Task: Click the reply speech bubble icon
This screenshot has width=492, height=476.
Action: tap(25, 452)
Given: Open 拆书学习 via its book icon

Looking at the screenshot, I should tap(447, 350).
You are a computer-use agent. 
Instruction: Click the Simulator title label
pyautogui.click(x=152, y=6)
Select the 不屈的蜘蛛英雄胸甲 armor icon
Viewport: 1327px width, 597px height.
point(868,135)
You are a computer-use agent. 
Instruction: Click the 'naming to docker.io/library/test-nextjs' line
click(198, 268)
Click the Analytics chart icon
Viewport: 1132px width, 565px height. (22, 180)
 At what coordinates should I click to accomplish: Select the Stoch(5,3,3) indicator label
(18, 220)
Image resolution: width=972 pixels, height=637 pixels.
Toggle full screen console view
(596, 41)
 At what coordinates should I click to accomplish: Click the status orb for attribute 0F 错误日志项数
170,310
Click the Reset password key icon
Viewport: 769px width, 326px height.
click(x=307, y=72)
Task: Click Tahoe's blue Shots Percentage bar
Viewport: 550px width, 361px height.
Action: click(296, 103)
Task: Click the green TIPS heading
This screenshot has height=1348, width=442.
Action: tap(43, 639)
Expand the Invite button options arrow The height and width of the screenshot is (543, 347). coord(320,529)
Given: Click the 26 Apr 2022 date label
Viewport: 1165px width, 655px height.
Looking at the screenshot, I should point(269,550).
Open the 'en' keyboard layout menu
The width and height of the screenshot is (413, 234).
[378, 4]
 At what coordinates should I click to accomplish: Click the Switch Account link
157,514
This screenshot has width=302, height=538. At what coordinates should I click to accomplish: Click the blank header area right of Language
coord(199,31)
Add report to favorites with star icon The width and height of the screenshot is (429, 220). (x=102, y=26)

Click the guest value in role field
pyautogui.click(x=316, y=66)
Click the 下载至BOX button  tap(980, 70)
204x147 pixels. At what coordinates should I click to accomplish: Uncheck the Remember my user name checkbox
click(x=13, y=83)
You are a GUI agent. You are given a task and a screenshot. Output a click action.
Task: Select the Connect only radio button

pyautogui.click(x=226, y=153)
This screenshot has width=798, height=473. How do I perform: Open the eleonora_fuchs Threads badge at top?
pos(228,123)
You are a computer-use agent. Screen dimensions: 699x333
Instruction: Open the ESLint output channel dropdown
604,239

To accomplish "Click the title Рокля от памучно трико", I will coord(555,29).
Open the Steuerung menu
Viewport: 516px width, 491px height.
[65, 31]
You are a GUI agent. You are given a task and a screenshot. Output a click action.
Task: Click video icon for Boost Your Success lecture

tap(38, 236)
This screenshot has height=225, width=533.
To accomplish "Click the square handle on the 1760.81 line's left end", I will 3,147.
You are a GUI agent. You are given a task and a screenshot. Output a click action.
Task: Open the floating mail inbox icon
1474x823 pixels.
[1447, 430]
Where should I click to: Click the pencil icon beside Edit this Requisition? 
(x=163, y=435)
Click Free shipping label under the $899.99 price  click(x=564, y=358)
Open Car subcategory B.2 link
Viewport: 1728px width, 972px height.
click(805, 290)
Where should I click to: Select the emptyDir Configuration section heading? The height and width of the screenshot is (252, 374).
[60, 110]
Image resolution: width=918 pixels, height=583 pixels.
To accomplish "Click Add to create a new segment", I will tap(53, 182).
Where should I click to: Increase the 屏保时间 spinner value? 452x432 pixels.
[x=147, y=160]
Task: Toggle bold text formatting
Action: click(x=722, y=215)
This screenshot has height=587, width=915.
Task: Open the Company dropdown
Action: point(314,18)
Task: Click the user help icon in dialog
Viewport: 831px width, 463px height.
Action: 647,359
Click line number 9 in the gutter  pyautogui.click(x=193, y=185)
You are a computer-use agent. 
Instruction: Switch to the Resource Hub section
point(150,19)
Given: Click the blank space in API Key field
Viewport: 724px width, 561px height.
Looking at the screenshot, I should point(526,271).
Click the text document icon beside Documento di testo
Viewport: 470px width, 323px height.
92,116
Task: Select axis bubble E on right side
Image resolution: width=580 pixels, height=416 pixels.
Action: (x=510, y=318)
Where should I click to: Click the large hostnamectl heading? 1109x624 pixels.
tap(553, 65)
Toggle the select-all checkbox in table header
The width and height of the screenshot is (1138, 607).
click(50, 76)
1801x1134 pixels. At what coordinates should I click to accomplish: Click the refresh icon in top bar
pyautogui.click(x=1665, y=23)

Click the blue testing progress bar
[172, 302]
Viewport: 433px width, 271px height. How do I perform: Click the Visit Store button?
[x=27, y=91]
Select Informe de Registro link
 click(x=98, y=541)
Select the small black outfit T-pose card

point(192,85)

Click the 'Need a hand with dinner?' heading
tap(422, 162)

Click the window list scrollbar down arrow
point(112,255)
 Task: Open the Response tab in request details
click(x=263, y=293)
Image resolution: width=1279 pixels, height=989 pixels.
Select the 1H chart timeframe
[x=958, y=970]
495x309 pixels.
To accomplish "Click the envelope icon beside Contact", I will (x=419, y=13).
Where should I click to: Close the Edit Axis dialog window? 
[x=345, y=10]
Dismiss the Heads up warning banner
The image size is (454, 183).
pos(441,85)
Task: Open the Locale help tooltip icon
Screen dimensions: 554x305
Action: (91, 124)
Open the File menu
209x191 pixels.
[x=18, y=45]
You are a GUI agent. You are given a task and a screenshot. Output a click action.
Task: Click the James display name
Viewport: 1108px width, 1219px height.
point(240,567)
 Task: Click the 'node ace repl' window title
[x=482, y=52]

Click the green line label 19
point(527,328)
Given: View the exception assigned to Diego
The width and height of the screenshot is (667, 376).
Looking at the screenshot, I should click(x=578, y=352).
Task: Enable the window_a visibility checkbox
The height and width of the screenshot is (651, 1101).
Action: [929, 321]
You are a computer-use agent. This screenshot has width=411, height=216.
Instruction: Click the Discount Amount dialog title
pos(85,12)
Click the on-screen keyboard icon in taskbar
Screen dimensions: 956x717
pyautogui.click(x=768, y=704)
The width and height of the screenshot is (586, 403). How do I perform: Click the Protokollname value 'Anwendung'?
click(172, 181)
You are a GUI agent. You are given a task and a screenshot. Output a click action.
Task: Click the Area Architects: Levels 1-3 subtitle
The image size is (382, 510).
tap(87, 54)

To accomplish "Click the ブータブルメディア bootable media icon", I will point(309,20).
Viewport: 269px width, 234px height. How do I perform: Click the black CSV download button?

▸ GIVEN REQUEST: Reproduce all of the records above word for word, keeping every line unchanged and in its original order.

▸ EXERCISE OUTPUT:
Task: Click the reply speech bubble icon
This screenshot has width=492, height=476.
Action: tap(25, 452)
Given: Open 拆书学习 via its book icon

Looking at the screenshot, I should tap(447, 350).
You are a computer-use agent. 
Instruction: Click the Simulator title label
pyautogui.click(x=152, y=6)
Select the 不屈的蜘蛛英雄胸甲 armor icon
Viewport: 1327px width, 597px height.
point(868,135)
You are a computer-use agent. 
Instruction: Click the 'naming to docker.io/library/test-nextjs' line
click(198, 268)
Click the Analytics chart icon
Viewport: 1132px width, 565px height. (22, 180)
 At what coordinates should I click to accomplish: Select the Stoch(5,3,3) indicator label
(18, 220)
Image resolution: width=972 pixels, height=637 pixels.
Toggle full screen console view
(596, 41)
 At what coordinates should I click to accomplish: Click the status orb for attribute 0F 错误日志项数
170,310
Click the Reset password key icon
Viewport: 769px width, 326px height.
click(x=307, y=72)
Task: Click Tahoe's blue Shots Percentage bar
Viewport: 550px width, 361px height.
Action: click(296, 103)
Task: Click the green TIPS heading
This screenshot has height=1348, width=442.
Action: tap(43, 639)
Expand the Invite button options arrow The height and width of the screenshot is (543, 347). coord(320,529)
Given: Click the 26 Apr 2022 date label
Viewport: 1165px width, 655px height.
Looking at the screenshot, I should point(269,550).
Open the 'en' keyboard layout menu
The width and height of the screenshot is (413, 234).
[378, 4]
 At what coordinates should I click to accomplish: Click the Switch Account link
157,514
This screenshot has width=302, height=538. At what coordinates should I click to accomplish: Click the blank header area right of Language
coord(199,31)
Add report to favorites with star icon The width and height of the screenshot is (429, 220). (x=102, y=26)

Click the guest value in role field
pyautogui.click(x=316, y=66)
Click the 下载至BOX button  tap(980, 70)
204x147 pixels. At what coordinates should I click to accomplish: Uncheck the Remember my user name checkbox
click(x=13, y=83)
You are a GUI agent. You are given a task and a screenshot. Output a click action.
Task: Select the Connect only radio button

pyautogui.click(x=226, y=153)
This screenshot has width=798, height=473. How do I perform: Open the eleonora_fuchs Threads badge at top?
pos(228,123)
You are a computer-use agent. Screen dimensions: 699x333
Instruction: Open the ESLint output channel dropdown
604,239

To accomplish "Click the title Рокля от памучно трико", I will coord(555,29).
Open the Steuerung menu
Viewport: 516px width, 491px height.
[65, 31]
You are a GUI agent. You are given a task and a screenshot. Output a click action.
Task: Click video icon for Boost Your Success lecture

tap(38, 236)
This screenshot has height=225, width=533.
To accomplish "Click the square handle on the 1760.81 line's left end", I will 3,147.
You are a GUI agent. You are given a task and a screenshot. Output a click action.
Task: Open the floating mail inbox icon
1474x823 pixels.
[1447, 430]
Where should I click to: Click the pencil icon beside Edit this Requisition? 
(x=163, y=435)
Click Free shipping label under the $899.99 price  click(x=564, y=358)
Open Car subcategory B.2 link
Viewport: 1728px width, 972px height.
click(805, 290)
Where should I click to: Select the emptyDir Configuration section heading? The height and width of the screenshot is (252, 374).
[60, 110]
Image resolution: width=918 pixels, height=583 pixels.
To accomplish "Click Add to create a new segment", I will tap(53, 182).
Where should I click to: Increase the 屏保时间 spinner value? 452x432 pixels.
[x=147, y=160]
Task: Toggle bold text formatting
Action: click(x=722, y=215)
This screenshot has height=587, width=915.
Task: Open the Company dropdown
Action: point(314,18)
Task: Click the user help icon in dialog
Viewport: 831px width, 463px height.
Action: 647,359
Click line number 9 in the gutter  pyautogui.click(x=193, y=185)
You are a computer-use agent. 
Instruction: Switch to the Resource Hub section
point(150,19)
Given: Click the blank space in API Key field
Viewport: 724px width, 561px height.
Looking at the screenshot, I should point(526,271).
Click the text document icon beside Documento di testo
Viewport: 470px width, 323px height.
92,116
Task: Select axis bubble E on right side
Image resolution: width=580 pixels, height=416 pixels.
Action: (x=510, y=318)
Where should I click to: Click the large hostnamectl heading? 1109x624 pixels.
tap(553, 65)
Toggle the select-all checkbox in table header
The width and height of the screenshot is (1138, 607).
click(50, 76)
1801x1134 pixels. At what coordinates should I click to accomplish: Click the refresh icon in top bar
pyautogui.click(x=1665, y=23)

Click the blue testing progress bar
[172, 302]
Viewport: 433px width, 271px height. How do I perform: Click the Visit Store button?
[x=27, y=91]
Select Informe de Registro link
 click(x=98, y=541)
Select the small black outfit T-pose card

point(192,85)

Click the 'Need a hand with dinner?' heading
tap(422, 162)

Click the window list scrollbar down arrow
point(112,255)
 Task: Open the Response tab in request details
click(x=263, y=293)
Image resolution: width=1279 pixels, height=989 pixels.
Select the 1H chart timeframe
[x=958, y=970]
495x309 pixels.
To accomplish "Click the envelope icon beside Contact", I will (x=419, y=13).
Where should I click to: Close the Edit Axis dialog window? 
[x=345, y=10]
Dismiss the Heads up warning banner
The image size is (454, 183).
pos(441,85)
Task: Open the Locale help tooltip icon
Screen dimensions: 554x305
Action: (91, 124)
Open the File menu
209x191 pixels.
[x=18, y=45]
You are a GUI agent. You are given a task and a screenshot. Output a click action.
Task: Click the James display name
Viewport: 1108px width, 1219px height.
point(240,567)
 Task: Click the 'node ace repl' window title
[x=482, y=52]

Click the green line label 19
point(527,328)
Given: View the exception assigned to Diego
The width and height of the screenshot is (667, 376).
Looking at the screenshot, I should click(x=578, y=352).
Task: Enable the window_a visibility checkbox
The height and width of the screenshot is (651, 1101).
Action: [929, 321]
You are a computer-use agent. This screenshot has width=411, height=216.
Instruction: Click the Discount Amount dialog title
pos(85,12)
Click the on-screen keyboard icon in taskbar
Screen dimensions: 956x717
pyautogui.click(x=768, y=704)
The width and height of the screenshot is (586, 403). How do I perform: Click the Protokollname value 'Anwendung'?
click(172, 181)
You are a GUI agent. You are given a task and a screenshot. Output a click action.
Task: Click the Area Architects: Levels 1-3 subtitle
The image size is (382, 510).
tap(87, 54)

To accomplish "Click the ブータブルメディア bootable media icon", I will point(309,20).
Viewport: 269px width, 234px height. How do I perform: Click the black CSV download button?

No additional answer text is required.